With a brilliant soundtrack by Ravi Shankar, to which Wes Anderson paid tribute by using it in "The Darjeeling Limited" along with music from many other Ray films, "Pather Panchali" (Song of the Road) is the first part of the "Apu Trilogy" following a boy's adventures in a remote Bengal village.The trilogy's second part "Aparajito" (The Unvanquished), made a year later, won the top prize at the Venice Film Festival (the Golden Lion).
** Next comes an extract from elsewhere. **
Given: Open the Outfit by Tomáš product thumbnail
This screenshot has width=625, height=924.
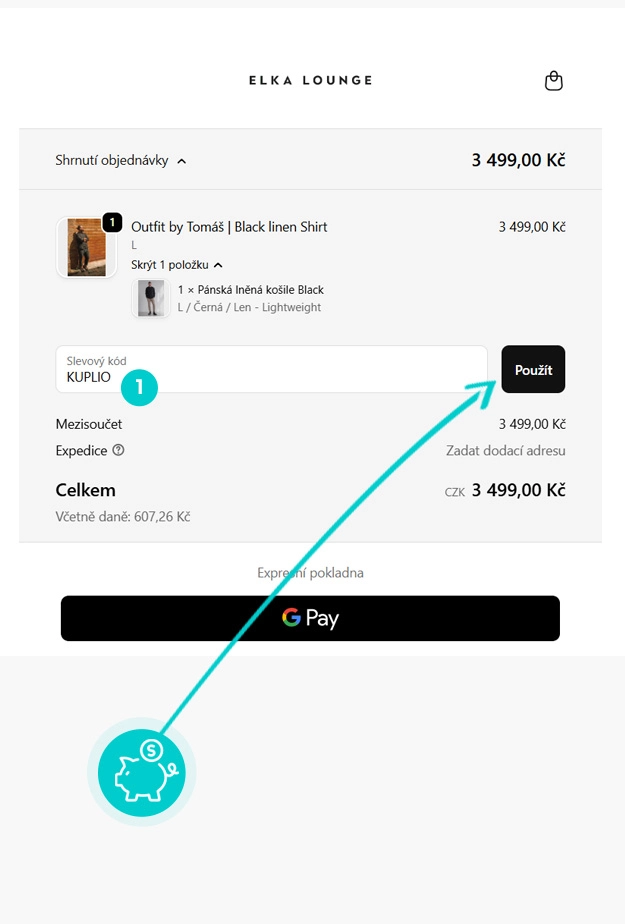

It follows Apu after his father passes away.
Finally, 1959's "Apur Sansar" (The World of Apu), made two films after "Aparajito", is considered by many as the trio's masterpiece, a deeply affecting portrait of a more opaque, ambiguous Apu struggling to discover his place in the world.


Other new 35 mm prints made possible by the Satyajit Ray Preservation Project at the Academy Film Archive are "The Expedition" (1962), "The Coward and the Holy Man" (1965), "The Hero" (1966), "The Adventures of Goopy and Bagha" (1968) and "Two" (1965), a rare short made for the Esso World Theatre.The series concluding with Ray's "Calcutta Trilogy" is described as a tribute to the work of the Satyajit Ray Preservation Project at the Academy Film Archive in Los Angeles.Together with the Satyajit Ray Film and Study Centre at the University of California, Santa Cruz, the archive has done much to preserve and promote the work of this major film artiste for future generations.With the archive currently hard at work restoring the rest of Ray's films, the society said it hoped to be able to present a series built around the second half of his career in the not-so-distant future.In conjunction with this series, a major conference on Ray will be held at Columbia University April 25.

The conference will include a keynote lecture from Robert Young, Silver Professor of English and Comparative Literature, New York University, and talks by Samik Banerjee, theatre, film, and arts critic; filmmakers Shyam Benegal and Mira Nair, and Sandip Ray, film director and the son of Satyajit Ray.

Ray died on 23 April 1992 in Kolkata, a city where he lived and on which he based most of his acclaimed films.